Para reimplementar o Java, o Google tinha que copiar nomes e tipos de argumento de funções como java.lang.Math.max. Do contrário, um programa Java que usasse essas funções não funcionaria no sistema operacional do Google. A Lei de Direitos Autorais nos EUA diz que ninguém pode proteger com copyright uma “ideia, procedimento, processo, sistema, método de operação, conceito, princípio ou descoberta”. A Google sustenta que funções como Math.max são ‘métodos de operação’ e não comprou licença da Sun, que depois foi comprada pela Oracle.
Além de consequências como alimentar a indústria de trolls de copyright – empresas que compram direitos sobre tecnologias para processar por direito autoral criações que supunham estar lidando com código aberto – a própria competição e a também mencionada interoperabilidade tendem a ser afetadas por uma decisão favorável à Oracle. Afinal, empresas podem passar a fazer software deliberadamente incompatível com os produtos de seus rivais. E, ironicamente, a própria Oracle pode virar alvo da mesma acusação que faz contra a Google, tendo em vista que seu serviço de armazenamento em nuvem reimplementa uma API da Amazon Web Services.
Os relatos do julgamento também sugerem que se a maior parte dos juízes pareceu mais simpática à Oracle, isso teve ajuda de uma defesa ruim apresentada pela Google na sessão, sustentada mais em argumentos abstratos do que analogias mais fáceis de serem compreendidas pelos juízes. Até porque se a diferença entre um programa de computador e uma API é algo natural para um programador, o mesmo não pode ser dito para um colegiado onde apenas dois integrantes têm menos de 60 anos.

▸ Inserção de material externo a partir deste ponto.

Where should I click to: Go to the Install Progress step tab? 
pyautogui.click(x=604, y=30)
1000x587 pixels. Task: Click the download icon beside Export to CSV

Ainda assim, veio do octagenário Stephen Breyer (82) a manifestação mais contundente a favor da Google, no sentido de que permitir à Oracle registrar interfaces de software seria como permitir que o inventor do teclado QWERTY ganhasse direitos de propriedade intelectual sobre todos os computadores. “Consequências muito ruins ocorrerão se não for vista essa distinção”, disse.